What particularly grabs the attention is the aesthetic unity of the collection and the ways in which Sluman's poetic technique both reflects on the physical experience of those encounters with Eros and Thanatos and establishes disturbing parallels between them.
The first aspect to note is the way that Sluman makes things that are intangible, emotional or even metaphysical into something physical. So, for instance, in 'We Daren't Go Back' bedroom walls 'glitte[r] with premonition' while 'revelation' is 'greasing the hands' of the narrator; or, in 'A Fist of Tax's Announces That It's 3 a.m.', 'the understanding of tonight / crawls up my stomach & rolls / over my tongue.' This latter example highlights a second feature of Sluman's writing: the way in which the borders of the body become porous to these concretised thoughts, fears and emotions, remaining passive as it is invaded by them. So, in 'Evocation', a lover's presence becomes 'smoke / easing through your muscles' and a description of drug-taking ('E') sees 'serotonin explod[e] / in the cradle of our stomachs'. In fact, this boundary-crossing and the making physical of the non-physical create a hallucinatory or dream-like quality across the entire collection. Sluman generally avoids simile, and while such description could be taken metaphorically, as in the dream-world these transformations are can also be seen as literal.
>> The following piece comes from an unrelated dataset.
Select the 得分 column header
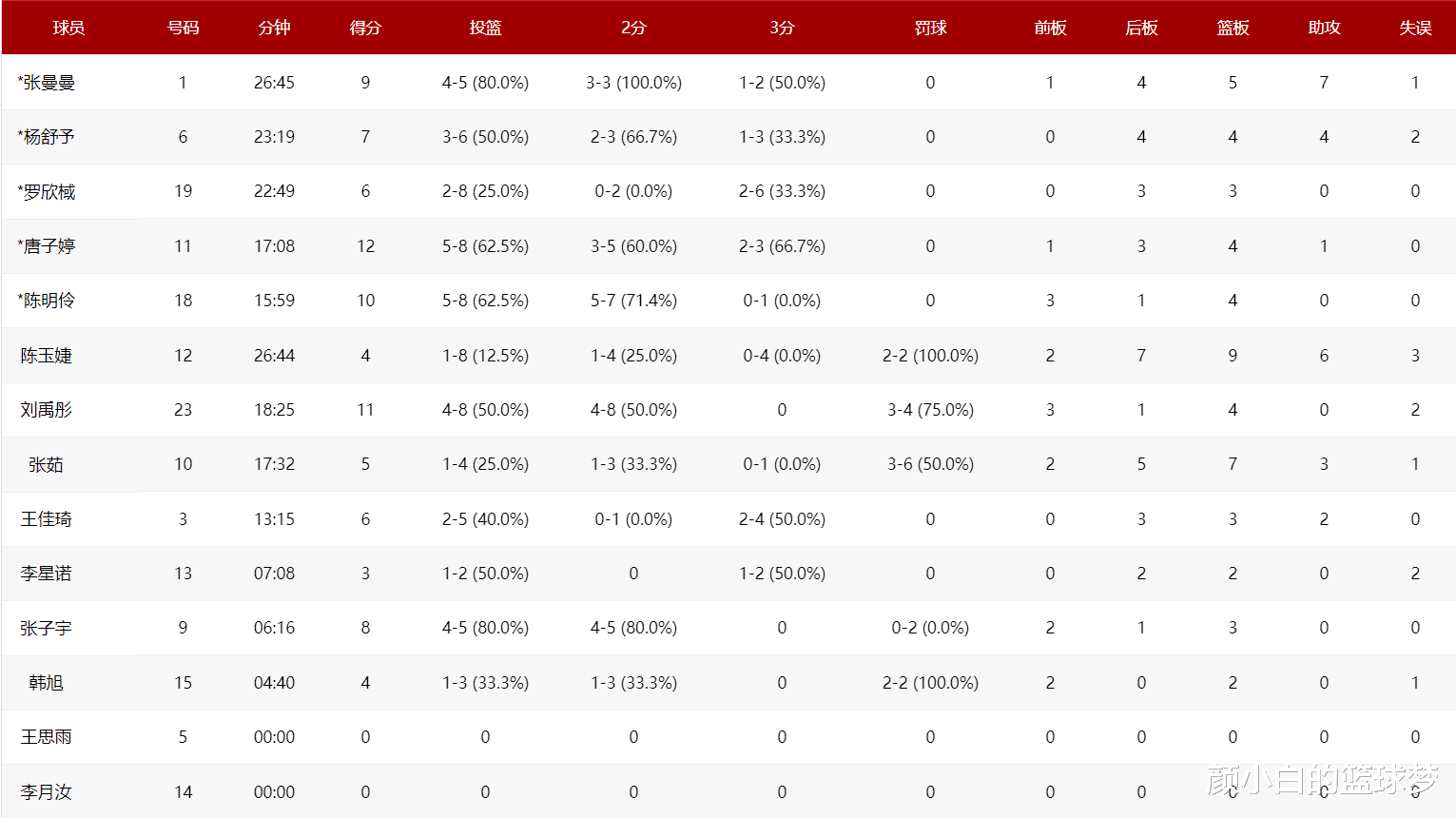1456x818 pixels. click(365, 28)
A central theme of the collection is illness and mortality, and it is here that we possibly find the root of this aesthetic. For instance, in 'My Death' the narrator in the hospital bed is losing control of his body and its boundaries: the doctors 'smooth out' his 'organs / one by one' and his own breath is transformed into 'the push & pull' of a 'fine wire' inside him. This is a voice that sees 'the entropy in everything' ('Lovesong to a Tumour'), whether that entropy is in the threat of physical disintegration or in the thrill of desire. And the two are clearly very close together.
This, then, is an intense and arresting début collection.